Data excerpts
------------------------------------------------------------

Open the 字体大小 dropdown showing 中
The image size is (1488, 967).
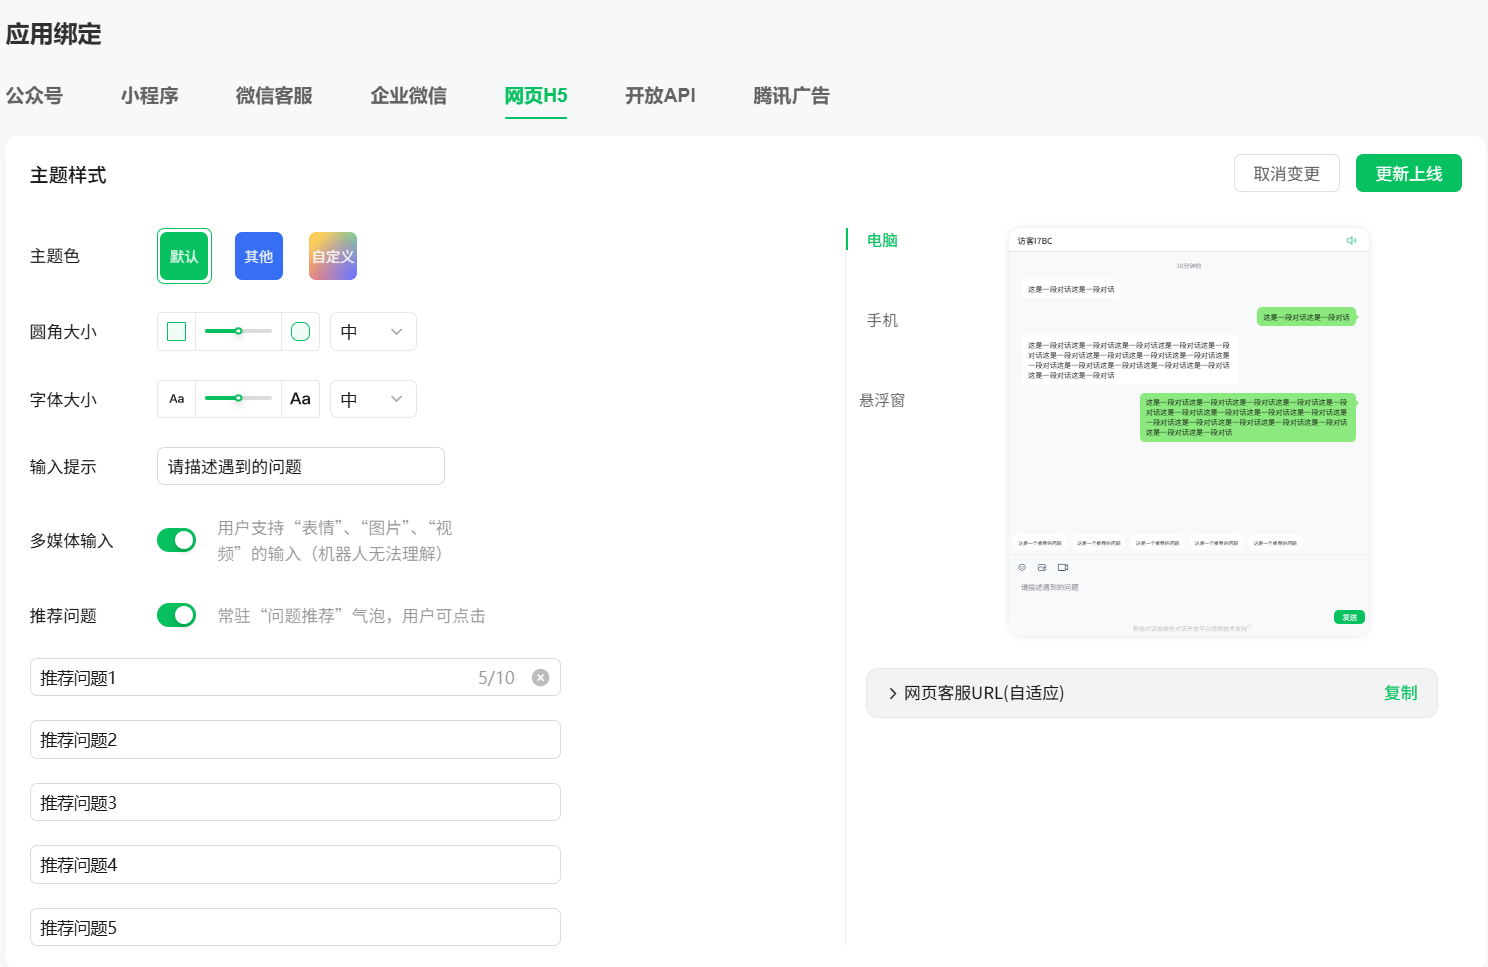tap(373, 399)
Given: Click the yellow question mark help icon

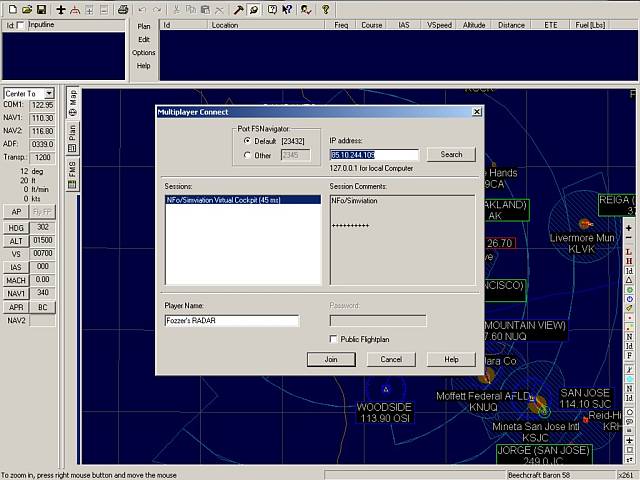Looking at the screenshot, I should point(325,9).
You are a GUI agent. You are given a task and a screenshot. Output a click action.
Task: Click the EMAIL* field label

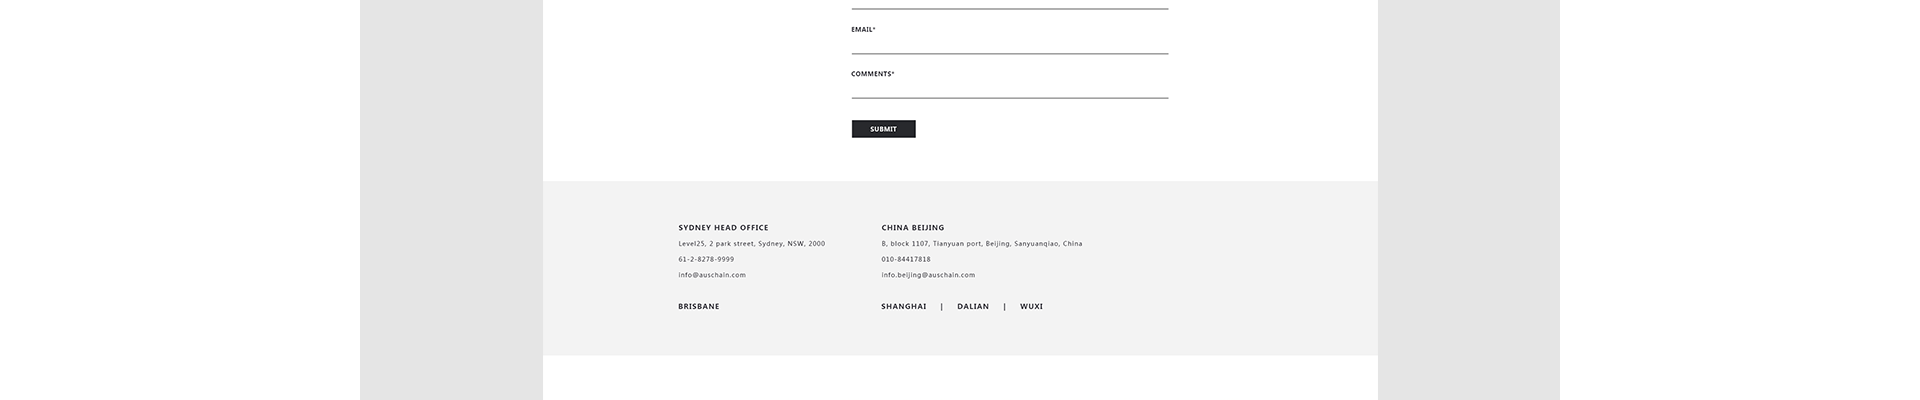tap(863, 30)
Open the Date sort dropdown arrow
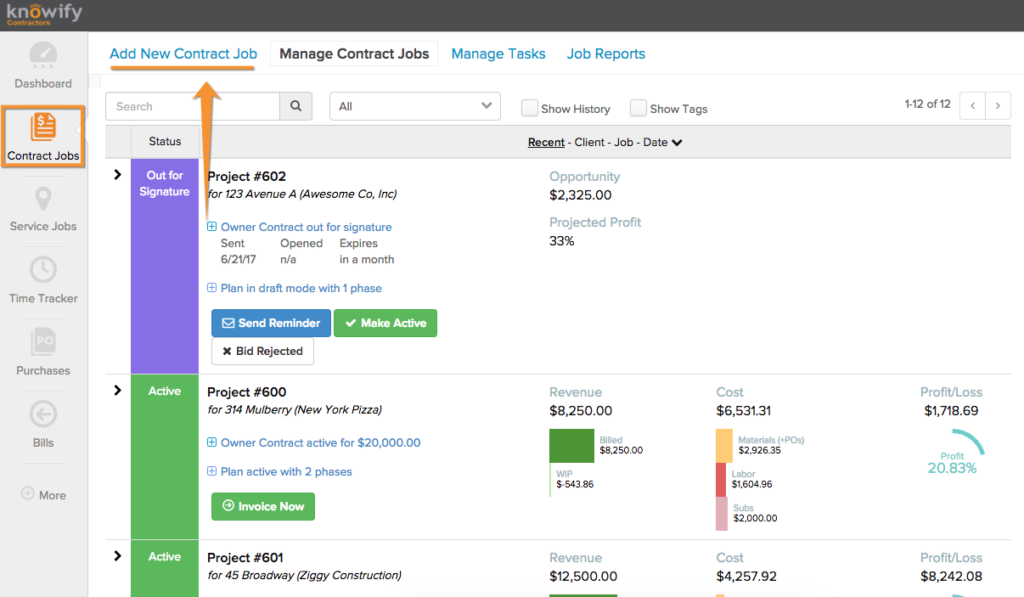The width and height of the screenshot is (1024, 597). 677,143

------------------------------------------------------------

What the exercise asks: Please give again only the lines from the one containing "Task: Click the EMAIL* field label" through the last line of the entries above, exactly as they stand and without pictures.

Solution to the problem:
Task: Click the EMAIL* field label

tap(863, 30)
Open the Date sort dropdown arrow
The width and height of the screenshot is (1024, 597). 677,143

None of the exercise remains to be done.